Both the rationale for the route and the race geography became very clear to me as we approached the 33 kilometre checkpoint. I could see exactly where we had run along the ridge tops. These hills were arranged in a horseshoe shape to the east of Castiglion Fiorentino and may have represented the Ghibelline controlled area (one of the two main medieval clans here). And even though I could see Castiglion Fiorentino hazily in the distance (its hilltop towers made it easily recogniseable) I could also see that there was a huge hill standing in the way between me and the town.

We had to make a long descent down to an aid station in a small village back down at our starting elevation, and then commenced a very arduous climb up the hill I had observed. With only 11 kilometres to go I did not expect this section to be more than mildly uncomfortable. But the climb was endless, in forest and then on a dirt road of sorts. I was passing people but I couldn't wait for the top. My only comfort was that the top would have to be close to the finish. But glimpses through the trees didn't make the town appear close at all.

Someone ahead of me asked a marshal where the next aid station was and he was told it was at the top of the hill so I held on hopefully. He had made it sound like it was two minutes away. Hah! I was still half an hour away.

The race support was very good, with lots of marshals near the more treacherous spots and several checkpoints where they scanned our race numbers. They clearly didn't want to lose us. The marshals had lit little bonfires so a smoky smell heralded an encounter with a marshal.

The route was marked well with yellow tape but I still managed to go wrong three times. The first time was just after a checkpoint and the marshal yelled at the group of us who had gone wrong. The second time I missed a turn, but because the route had been so well marked I soon noticed the absence of markers and turned back. Funnily enough what I had sailed past was a sharp downhill which I did not end up liking at all. The third time I was following someone when he lost the route so we were able to correct ourselves.

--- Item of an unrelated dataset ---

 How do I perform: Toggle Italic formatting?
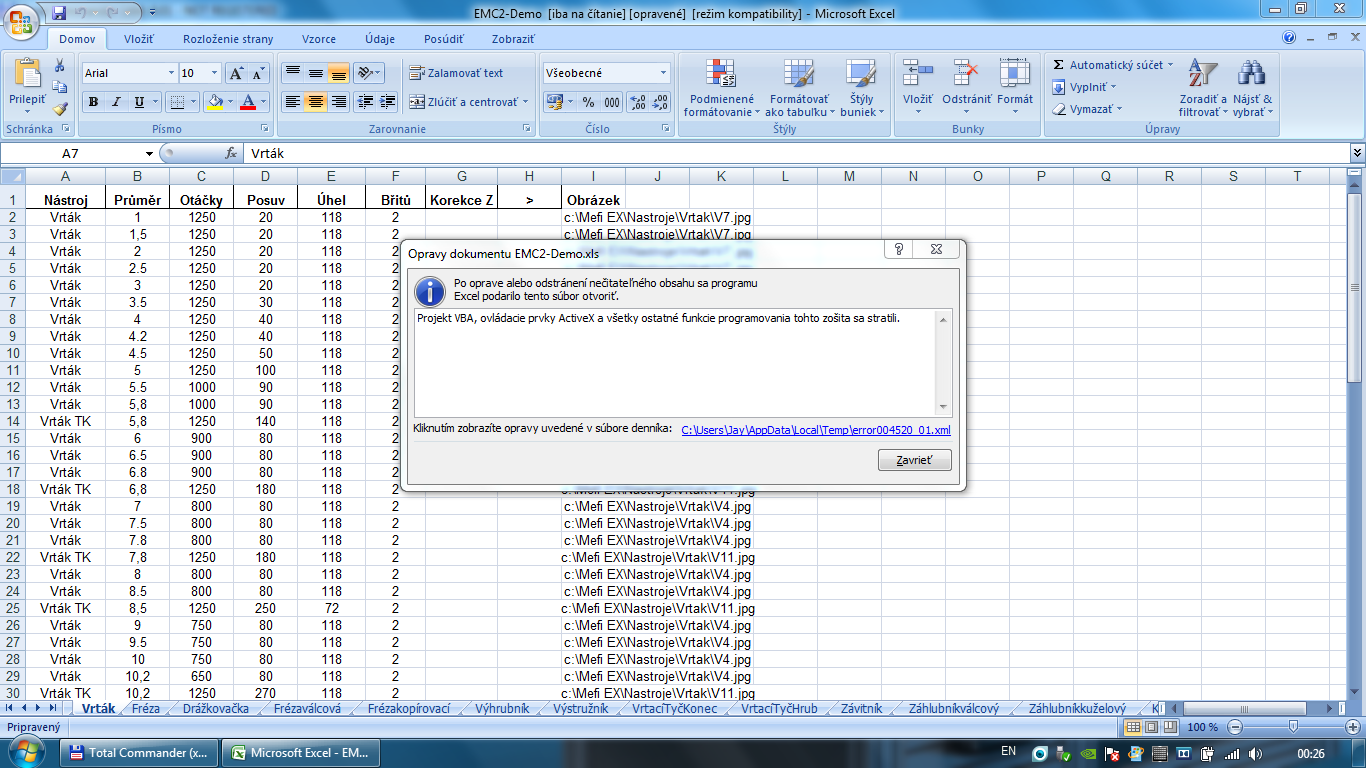(x=116, y=102)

There was an SOS number printed on our race bib (in case of a runner being found unconscious in a ravine, I guess) and also race requirements had included us having to carry a cellphone. Despite the fact that my phone didn't actually work in Italy I brought it anyway and I took this opportunity to try some race photography. My first time at this. I managed very few decent photos. By the final checkpoint the battery had died so the phone wasn't going to be much use to me. Like my whistle and raincoat it was just dead weight.

After about a year I got to the top of the hill. I mean, I got to the aid station, and was dismayed for two reasons: it wasn't yet the top and I still had almost six kilometres to go to the finish. Eventually, eventually I did reach the top, and there then followed a wonderful downhill. It was wide and fairly smooth and I could do what felt like flying down.

At the bottom we still had two kilometres on roads, snaking around the edge of the town. Tortuous, but I passed many people because I was still able to run while many were walking, and everyone was calling out 'dai, dai' (give, give) which is what Italians call out for encouragement.

We got a beer at the finish in a souvenir mug. Wonderful, and a reminder that I had run all day through to the drinking hour! We also got a plate of real Tuscan food: pasta, roast pork, white beans, salamis. Then I very slowly walked the two kilometres back to my hotel, showered and rinsed my running gear, had two aperol spritz at a bar near the hotel where they had a big range of appetisers and went to bed.